Finalmente, por meio de nossa comunhão com o seu Corpo – a Eucaristia –, Jesus viverá em nós o mistério que o constitui Filho de Deus e Salvador do gênero humano, dando sua vida ao Pai, oferecendo-a por nós. Deixemo-nos, portanto, conduzir por Aquele que assume a liderança da humanidade ao conduzi-la no caminho de sua Páscoa, caminho ao longo do qual também entregamos nossa vida, caminho ao longo do qual recebemos a vida em plenitude.
Caríssimos irmãos e irmãs, Jesus nos diz hoje: “Meu Pai me ama, porque dou a minha vida”. Mas, e nós? Que resposta damos quando Ele nos pergunta como fez a Pedro: “Tu me amas?”. Ele precisa nos fazer tal pergunta de forma incessante por causa de nossas fraquezas e recaídas. É por isso que a expressão “apesar de sua fraqueza” é colocada na oração coleta da liturgia deste domingo. Nossa resposta deve ir além de uma simples declaração emocional, deve nos comprometer e nos introduzir nesta comunhão entre de Cristo em seu Pai.
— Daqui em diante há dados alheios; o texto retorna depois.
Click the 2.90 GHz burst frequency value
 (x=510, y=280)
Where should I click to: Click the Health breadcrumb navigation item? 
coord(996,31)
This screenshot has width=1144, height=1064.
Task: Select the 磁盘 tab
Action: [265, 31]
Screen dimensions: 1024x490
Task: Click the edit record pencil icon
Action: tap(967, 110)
O Senhor Ressuscitou verdadeiramente! Amém! Aleluia!
Após a comunhão
Caros irmãos e irmãs, desde o início da quarentena na Itália, quando a missa no Vaticano era celebrada sem a participação dos fiéis, o Papa Francisco sempre convidava àqueles que não podiam comungar sacramentalmente a fazer a Comunhão espiritual com a seguinte oração:
Meu Jesus, eu creio que estais presente no Santíssimo Sacramento do Altar. Amo-vos sobre todas as coisas, e minha alma suspira por Vós. Mas, como não posso receber-Vos agora no Santíssimo Sacramento, vinde, ao menos espiritualmente, a meu coração. Abraço-me convosco como se já estivésseis comigo: uno-me Convosco inteiramente. Ah! não permitais que torne a separar-me de Vós!